◆ Records shown
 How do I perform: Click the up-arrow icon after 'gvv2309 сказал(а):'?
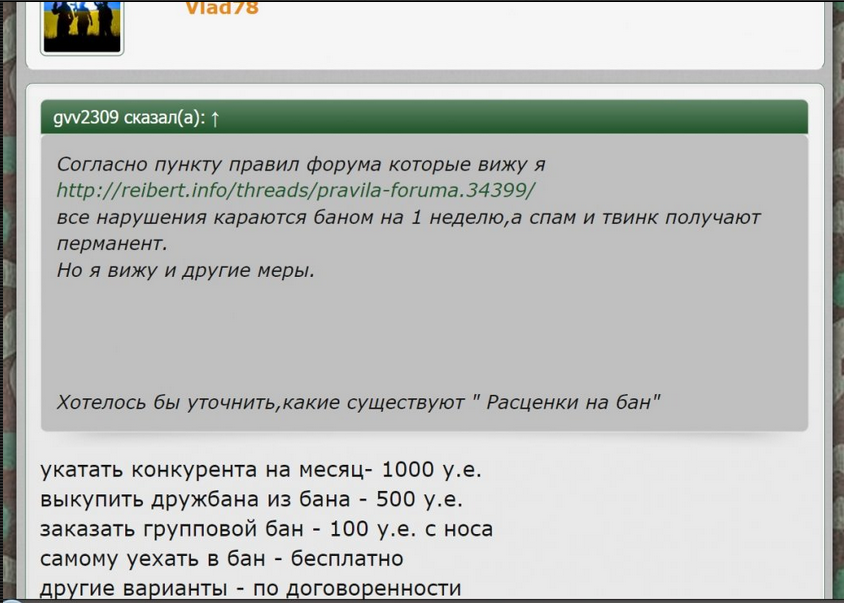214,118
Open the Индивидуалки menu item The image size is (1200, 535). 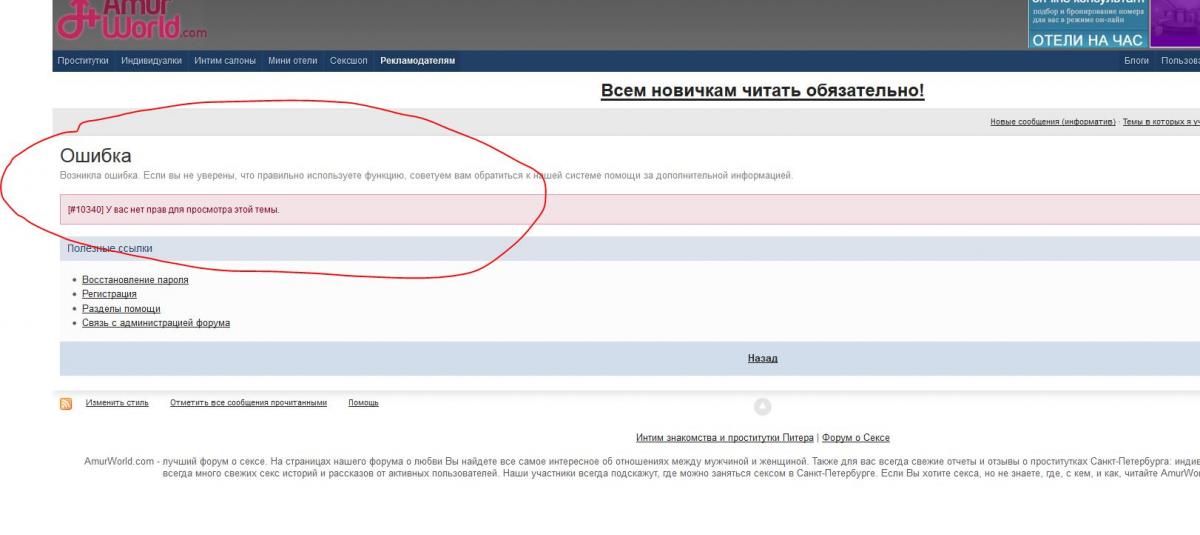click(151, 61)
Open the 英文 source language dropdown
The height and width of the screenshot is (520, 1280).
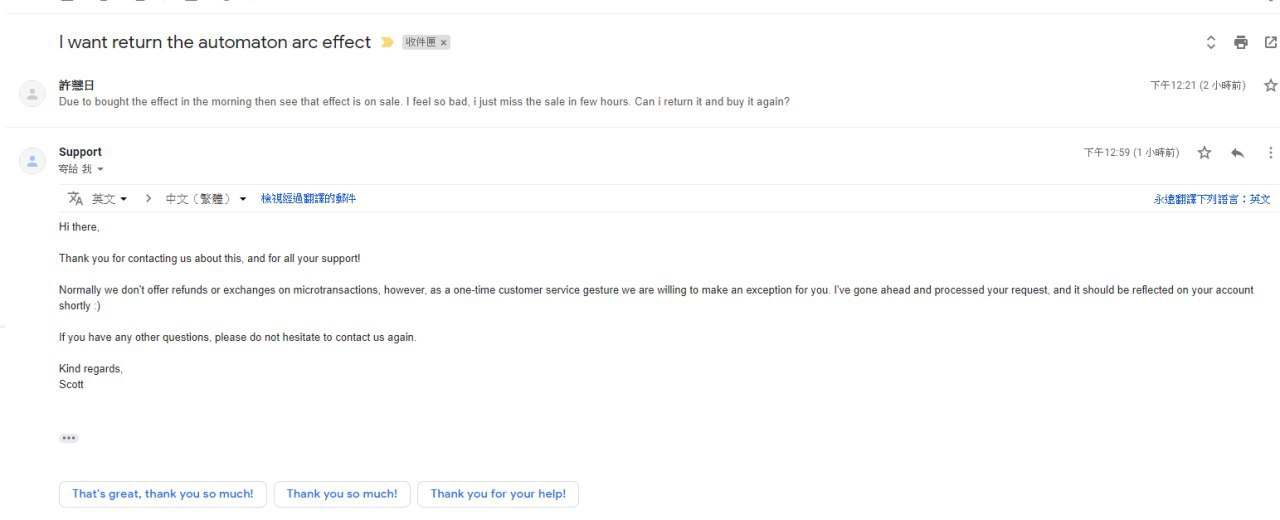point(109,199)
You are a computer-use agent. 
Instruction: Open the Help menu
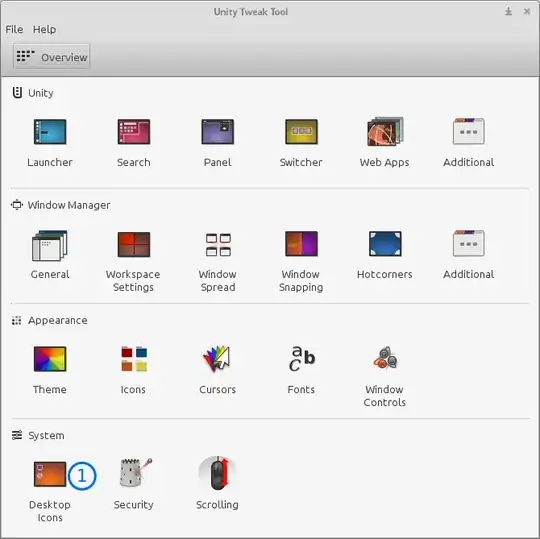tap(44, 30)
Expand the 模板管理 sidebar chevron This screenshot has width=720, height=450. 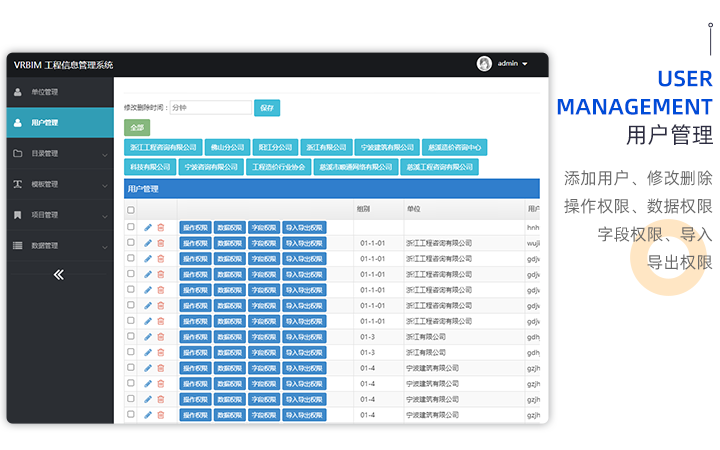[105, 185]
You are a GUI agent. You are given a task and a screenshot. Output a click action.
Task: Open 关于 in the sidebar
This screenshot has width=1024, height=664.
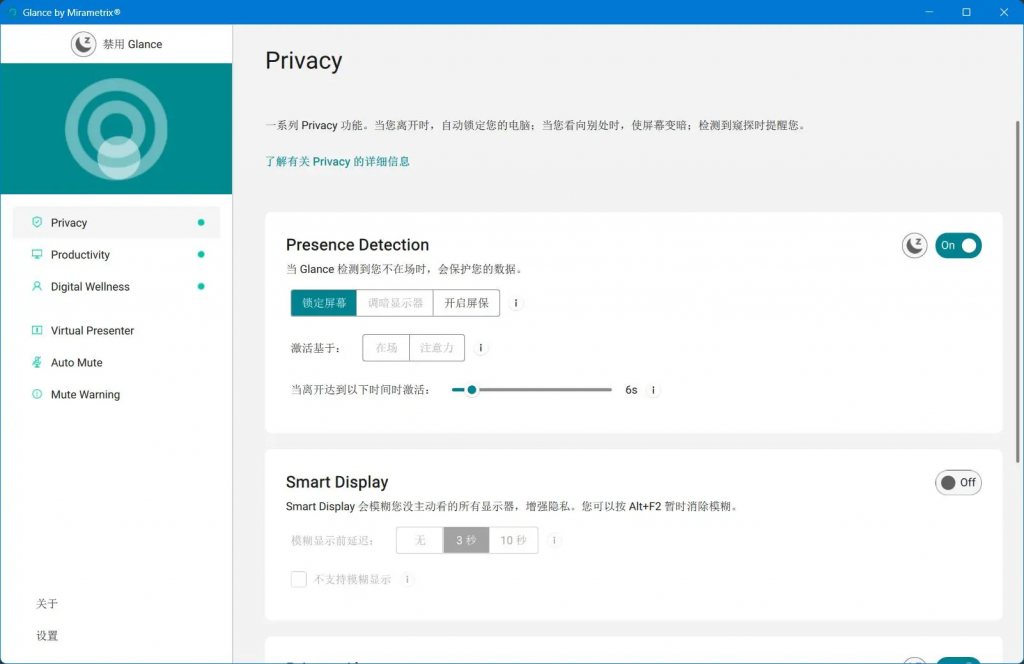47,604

==

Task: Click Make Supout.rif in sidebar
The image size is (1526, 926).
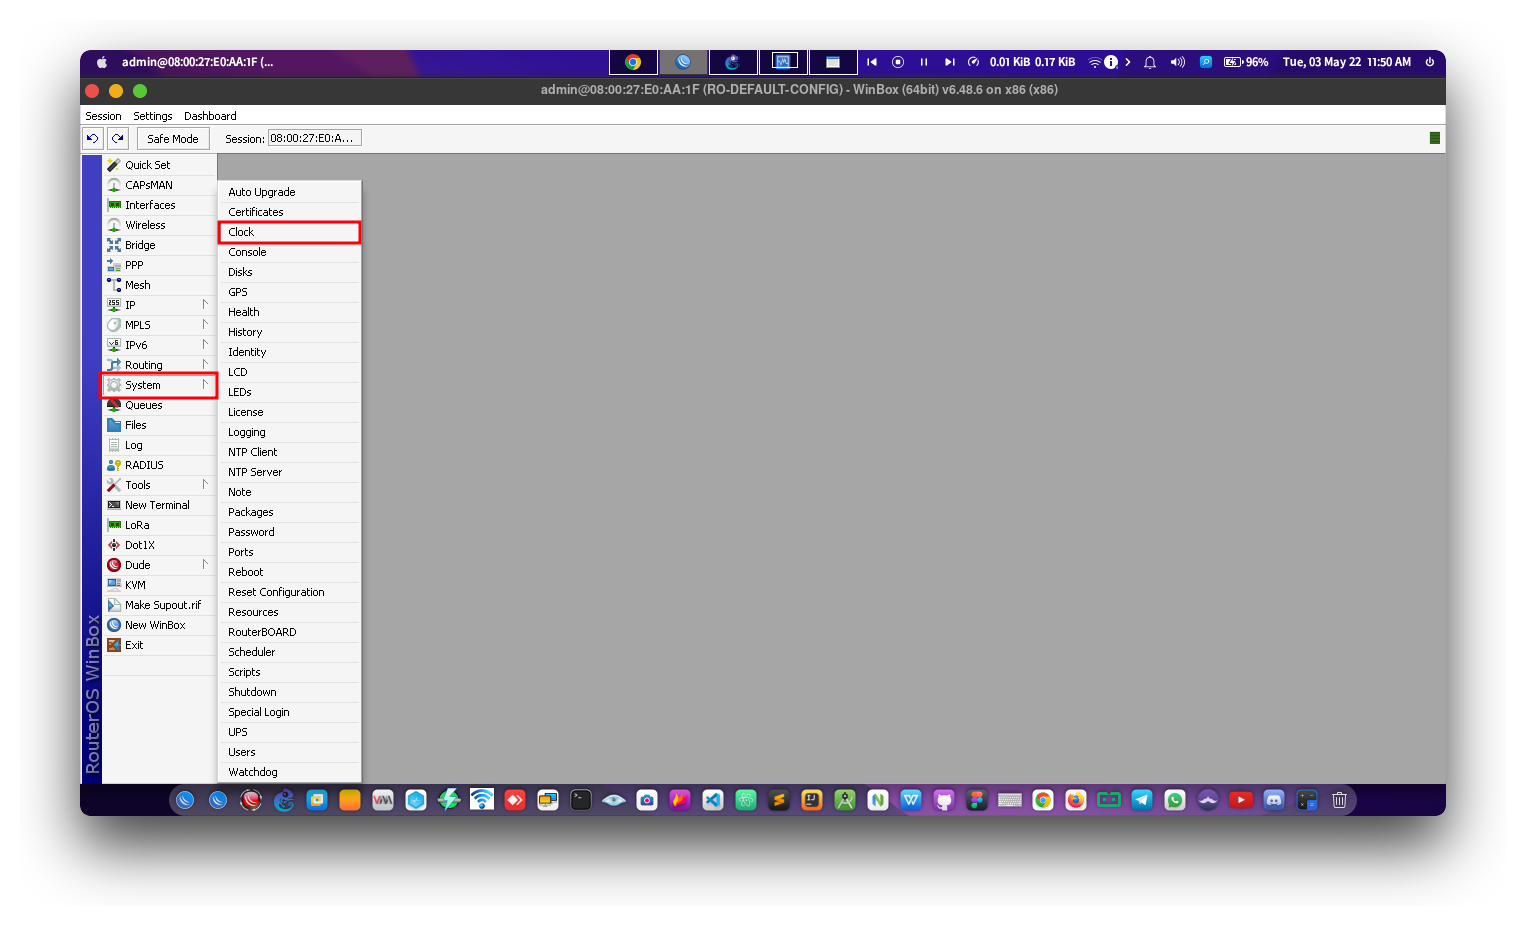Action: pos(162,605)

...

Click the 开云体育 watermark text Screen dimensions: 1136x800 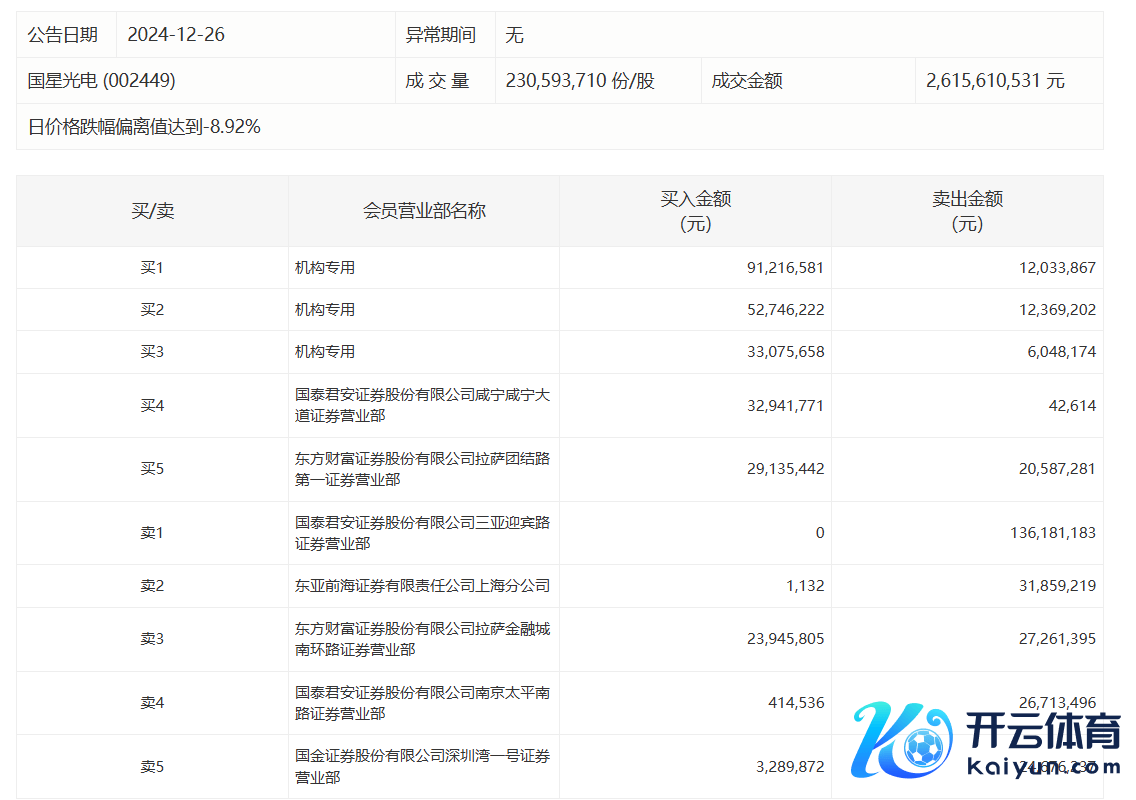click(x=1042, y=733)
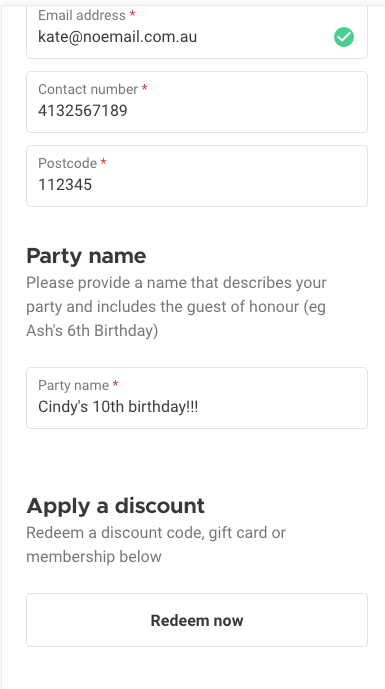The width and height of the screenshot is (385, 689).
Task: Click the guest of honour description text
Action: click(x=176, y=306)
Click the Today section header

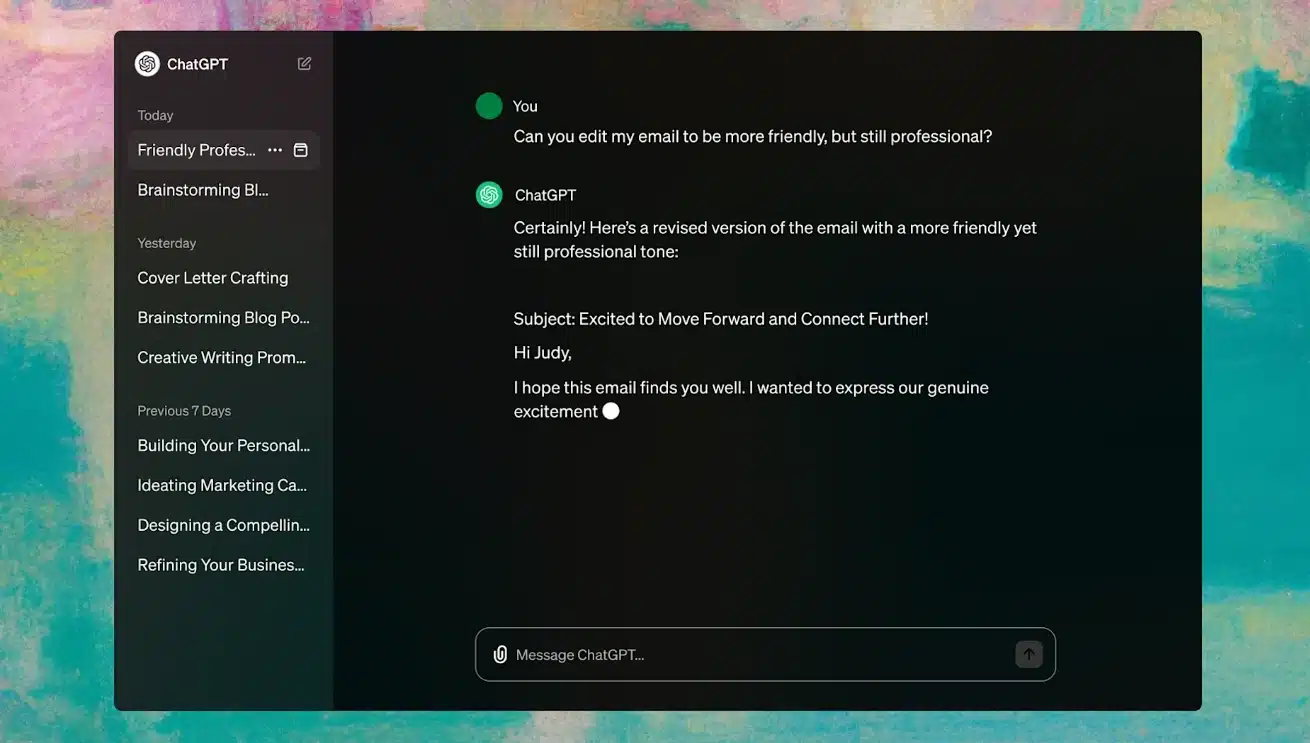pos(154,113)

◆ Task item
Find every line in the listing that holds the string "agent", then say how many there are as a bare number.

◆ Written solution
2